California Supreme Court overturns death sentence for Scott Peterson

The California Supreme Court upheld the conviction but overturned the 2005 death sentence for Scott Peterson in the slaying of his pregnant wife, and said prosecutors may try again for the same sentence if they wish in the case that attracted worldwide attention, reported The Mercury News.

Laci Peterson, 27, was eight months pregnant with their unborn son, Connor, when she was killed. Investigators said that on Christmas Eve 2002, Peterson dumped their bodies from his fishing boat into San Francisco Bay, where they surfaced months later.

“Peterson contends his trial was flawed for multiple reasons, beginning with the unusual amount of pretrial publicity that surrounded the case.,” the court said. “We reject Peterson’s claim that he received an unfair trial as to guilt and thus affirm his convictions for murder.”

But the justices said the trial judge “made a series of clear and significant errors in jury selection that, under long-standing United States Supreme Court precedent, undermined Peterson’s right to an impartial jury at the penalty phase.”

It agreed with his argument that potential jurors were improperly dismissed from the jury pool after saying they personally disagreed with the death penalty but would be willing to follow the law and impose it.

“While a court may dismiss a prospective juror as unqualified to sit on a capital case if the juror’s views on capital punishment would substantially impair his or her ability to follow the law, a juror may not be dismissed merely because he or she has expressed opposition to the death penalty as a general matter,” the justices said in a unanimous decision.

They rejected Peterson’s argument that he couldn’t get a fair trial because of the widespread publicity that followed, although the proceedings were moved nearly 90 miles away from his Central Valley home of Modesto to San Mateo County, south of San Francisco.

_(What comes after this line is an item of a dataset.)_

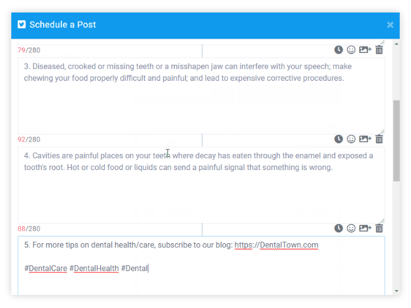
Task: Click inside the Cavities tweet text area
Action: [x=201, y=190]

Stanislaus County District Attorney Birgit Fladager did not immediately say if she would again seek the death penalty.

Peterson, who is now 47, was convicted of first-degree murder in the death of his wife and the second-degree murder of their unborn son.

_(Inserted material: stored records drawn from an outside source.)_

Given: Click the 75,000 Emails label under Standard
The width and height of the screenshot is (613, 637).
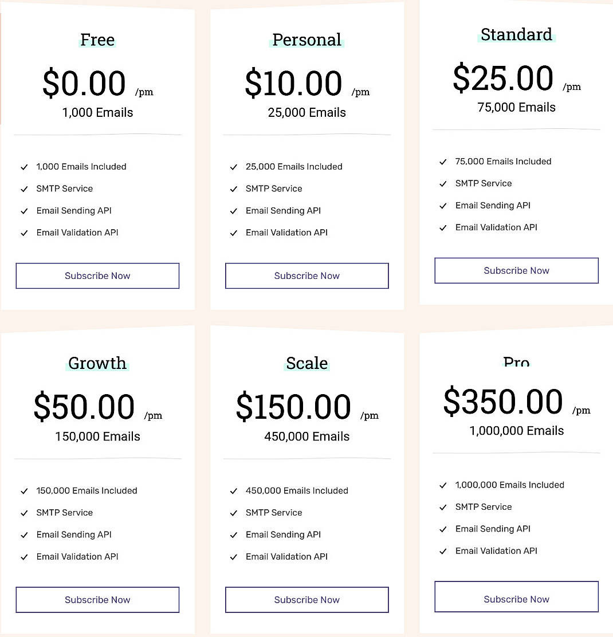Looking at the screenshot, I should pos(516,107).
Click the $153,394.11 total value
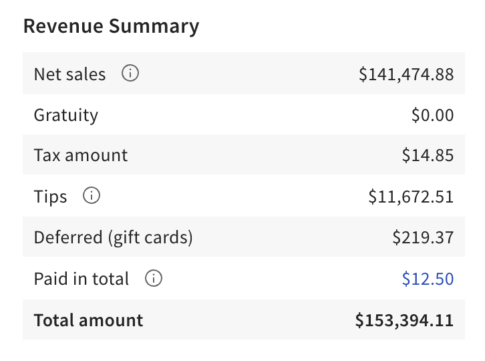485x361 pixels. (x=404, y=320)
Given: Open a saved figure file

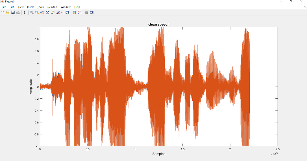Looking at the screenshot, I should (8, 13).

“We are grateful for the California Supreme Court’s unanimous recognition that if the state wishes to put someone to death, it must proceed to trial only with a fairly selected jury,” Cliff Gardner, Peterson’s appellate attorney, said in an email.

His well-known trial attorney, Mark Geragos, said he objected at the time to what he said was “clear error” in jury selection.

Geragos said he does not expect prosecutors to retry the penalty phase. “Frankly, I think the only reason that they sought the death penalty was to get a guilt-prone jury panel,” he said.

California has not executed anyone since 2006 because of legal challenges to the way it would carry out the death penalty, and Democratic Gov. Gavin Newsom has a moratorium on executions for as long as he is governor.

That moratorium helped lead other California prosecutors to negotiate a plea deal in the more recent high-profile Golden State Killer case. Former police officer Joseph DeAngelo was sentenced to multiple life terms on Friday in exchange for his guilty pleas to 13 murders and 13 rape-related charges.